The policemen took him and the four other men into the shower room and they were given their first shower in months. Then, a regular meal—meat soup and rice. Gun couldn’t swallow the food at first and was wary of being poisoned, but they threatened him and the others until they cleaned their plates. Their stomachs didn’t trust the food—all five rushed to the toilets after finishing. Within a few days, they were able to digest solid food, and the torturers even brought roasted chicken and sausages. The smell was irresistible, though every time Gun was offered a meal, he felt it could be his last. This treatment lasted for two weeks.
Once their bodies had grown stronger, the prisoners were called to a large, clean office they hadn’t seen before. They were treated differently, almost like humans.
The square-faced man wore a dark-green army uniform and sat behind a desk, resting his feet on the gray desktop. “Come in, my comrades, make yourselves comfortable,” he bellowed, dusting off his round army hat, which looked much older than his tidy uniform. He blew on the hat roughly and pulled it onto his head; it emphasized the squareness of his face.
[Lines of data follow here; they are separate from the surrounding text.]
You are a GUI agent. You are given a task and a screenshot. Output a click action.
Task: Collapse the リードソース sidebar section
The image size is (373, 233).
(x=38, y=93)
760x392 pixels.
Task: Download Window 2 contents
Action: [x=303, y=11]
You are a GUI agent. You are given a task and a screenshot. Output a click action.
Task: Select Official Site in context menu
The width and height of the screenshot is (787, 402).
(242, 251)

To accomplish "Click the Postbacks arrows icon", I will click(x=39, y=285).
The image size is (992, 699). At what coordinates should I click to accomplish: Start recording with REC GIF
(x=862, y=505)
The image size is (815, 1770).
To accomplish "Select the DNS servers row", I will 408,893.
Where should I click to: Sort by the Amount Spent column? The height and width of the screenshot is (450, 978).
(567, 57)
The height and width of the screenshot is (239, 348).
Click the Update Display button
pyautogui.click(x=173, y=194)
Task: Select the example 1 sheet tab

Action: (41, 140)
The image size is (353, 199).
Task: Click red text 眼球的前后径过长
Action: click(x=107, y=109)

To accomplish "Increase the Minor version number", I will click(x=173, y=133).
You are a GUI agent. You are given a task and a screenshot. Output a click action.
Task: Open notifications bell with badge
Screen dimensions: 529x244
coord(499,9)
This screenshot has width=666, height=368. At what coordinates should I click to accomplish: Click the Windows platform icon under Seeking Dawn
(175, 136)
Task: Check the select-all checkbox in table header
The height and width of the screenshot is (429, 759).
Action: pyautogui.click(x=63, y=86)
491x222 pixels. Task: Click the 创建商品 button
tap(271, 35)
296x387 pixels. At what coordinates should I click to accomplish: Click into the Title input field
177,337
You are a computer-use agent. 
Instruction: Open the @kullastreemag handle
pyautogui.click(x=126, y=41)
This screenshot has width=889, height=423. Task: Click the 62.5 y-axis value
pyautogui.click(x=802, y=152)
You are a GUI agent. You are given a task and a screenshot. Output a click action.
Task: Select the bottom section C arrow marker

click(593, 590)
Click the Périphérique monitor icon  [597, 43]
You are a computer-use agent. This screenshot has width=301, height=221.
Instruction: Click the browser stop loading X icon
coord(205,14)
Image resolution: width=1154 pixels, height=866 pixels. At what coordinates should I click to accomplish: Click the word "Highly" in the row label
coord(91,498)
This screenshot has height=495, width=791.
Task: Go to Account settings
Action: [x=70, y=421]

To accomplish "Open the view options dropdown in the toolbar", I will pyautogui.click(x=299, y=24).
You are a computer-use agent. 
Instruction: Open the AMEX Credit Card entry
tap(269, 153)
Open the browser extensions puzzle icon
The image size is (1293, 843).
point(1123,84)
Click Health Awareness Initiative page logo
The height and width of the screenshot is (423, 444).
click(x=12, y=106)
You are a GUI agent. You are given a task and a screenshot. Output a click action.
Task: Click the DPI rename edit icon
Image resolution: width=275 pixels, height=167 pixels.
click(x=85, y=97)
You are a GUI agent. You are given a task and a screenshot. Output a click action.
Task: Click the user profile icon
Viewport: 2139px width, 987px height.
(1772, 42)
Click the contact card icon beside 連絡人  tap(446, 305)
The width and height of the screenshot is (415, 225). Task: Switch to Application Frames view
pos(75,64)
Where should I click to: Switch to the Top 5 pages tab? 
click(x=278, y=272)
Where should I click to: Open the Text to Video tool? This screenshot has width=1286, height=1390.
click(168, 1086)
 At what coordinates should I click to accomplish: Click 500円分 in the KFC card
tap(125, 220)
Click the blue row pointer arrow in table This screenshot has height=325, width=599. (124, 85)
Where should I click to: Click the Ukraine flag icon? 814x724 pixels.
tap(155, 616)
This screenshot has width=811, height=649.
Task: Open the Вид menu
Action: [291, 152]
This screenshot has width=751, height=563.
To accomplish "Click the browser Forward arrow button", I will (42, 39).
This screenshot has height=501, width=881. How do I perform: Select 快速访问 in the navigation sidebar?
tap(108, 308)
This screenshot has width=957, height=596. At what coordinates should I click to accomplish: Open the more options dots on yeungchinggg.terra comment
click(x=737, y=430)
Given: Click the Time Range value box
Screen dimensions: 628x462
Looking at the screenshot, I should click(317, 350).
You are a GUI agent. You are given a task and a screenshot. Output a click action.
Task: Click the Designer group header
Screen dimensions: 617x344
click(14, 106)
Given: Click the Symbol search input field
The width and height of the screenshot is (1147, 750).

He locked his fingers together, rested his forearms on the edge of his desk, and stretched his neck out toward them.
They tried to figure out how they had progressed from being national traitors to being comrades.
“There is good news. You should appreciate the kindness of the government. You were supposed to pay the penalty for the crime you committed, but the government has decided to forgive you—only you five. You’re chosen people; you might have been prisoners forever, finishing your lives in that filthy jail, but the government has shown mercy. We’ll let you slip, under certain conditions, which means we will give you a mission to strengthen the government.”
Gun was at a loss, and the others seemed unconvinced.
“You’ll be special agents, assigned to catch national traitors in China. From now on, you will be heroes for North Korea—not traitors anymore, but heroes—for your country and your families.”
With a satisfied smile, he slowly looked from one man’s face to the next.